Title: The Bubble Nebula NGC 7635 – testing the wind-blown bubble theory

Authors: J.A. Toalá, M.A. Guerrero, H. Todt, L. Sabin, L.M. Oskinova, Y.-H. Chu, G. Ramos-Larios and V.M.A. Gómez-González

First Author’s Institution: Instituto de Radioastronomía y Astrofísica, IRyA-UNAM, Apartado postal 3-72, 58090, Morelia, Mich., Mexico

Status: Accepted to MNRAS, open access on ArXiv

Nebulae are glowing regions of ionized gas and provide some of the most beautiful images in astronomy. Two of the most commonly known types of nebulae are the result of a star ending its life: planetary nebula like the Ring Nebula, and supernova remnants like the Crab Nebula. Another type of nebula are HII regions that are ionized by surrounding stars, for example via stellar winds. The subject of today’s paper is NGC 7635 or the Bubble nebula (shown in Figure 1), an HII region surrounding the O-star BD+60°2522.

Figure 1: Optical image of the Bubble Nebula from the Nordic Optic Telescope (NOT). The colors correspond to different emission lines: [SII] (red), Halpha (green) and [OIII] (blue). (Figure 1 in the paper)

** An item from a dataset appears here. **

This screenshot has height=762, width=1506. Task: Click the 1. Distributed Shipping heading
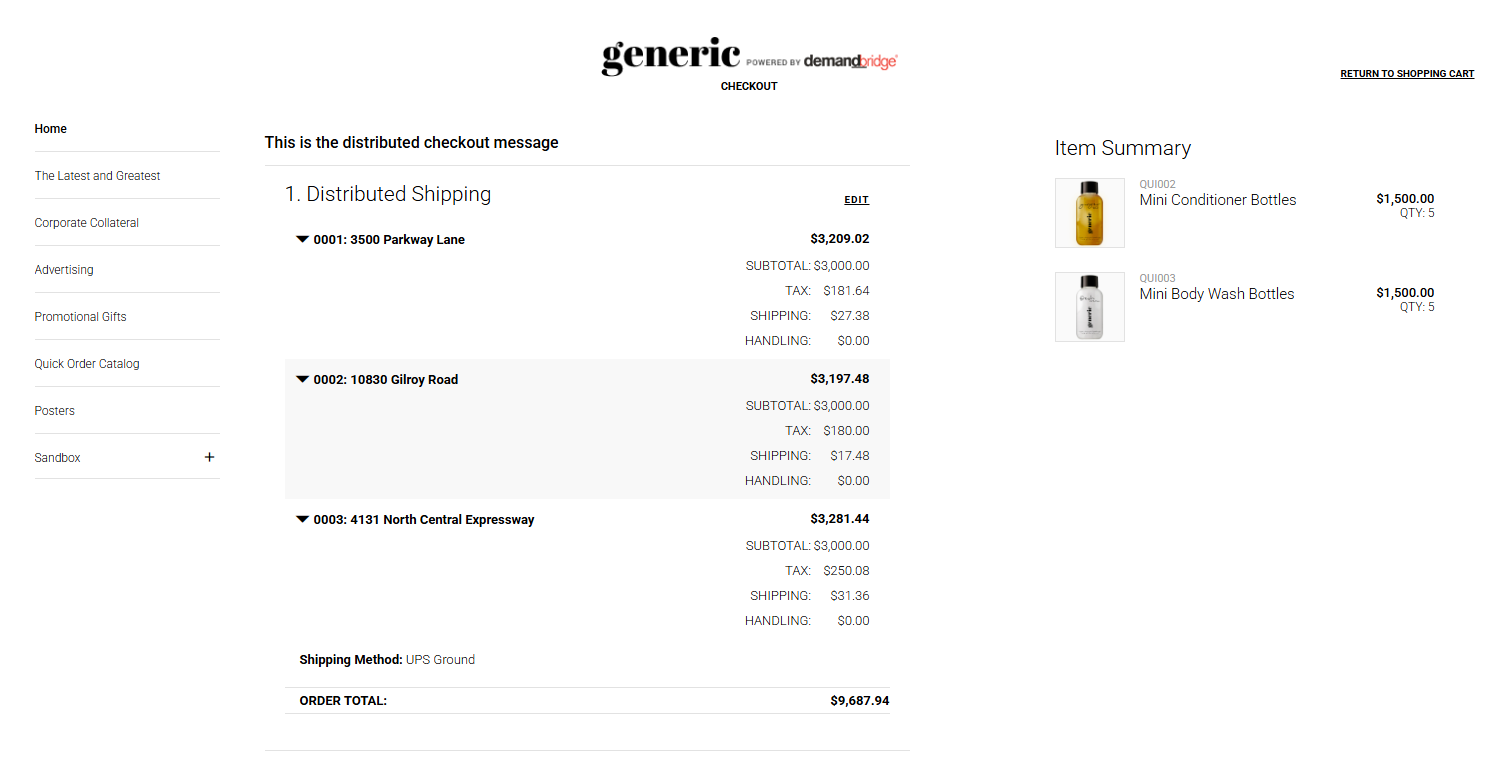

It is widely accepted that the Bubble Nebula originates from powerful winds coming from BD+60°2522. As material flows out of the star at high speeds (~2000 km/s), it heats up the interstellar medium via shocks, creating a bubble of ionized material around the star. Massive hot stars, in addition to having powerful winds, are expected to be bright X-ray sources and in some cases they produce diffuse X-ray emission in wind-blown bubbles. Due to its simple morphology, NGC 7635 is a good object for studying  the effects of massive single-star winds, which is necessary to understand the effects of young stellar groups on the ISM. The authors of today’s paper use multiwavelength observations to study the Bubble Nebula and its ionizing star, and find that perhaps the bubble is not produced by simple winds.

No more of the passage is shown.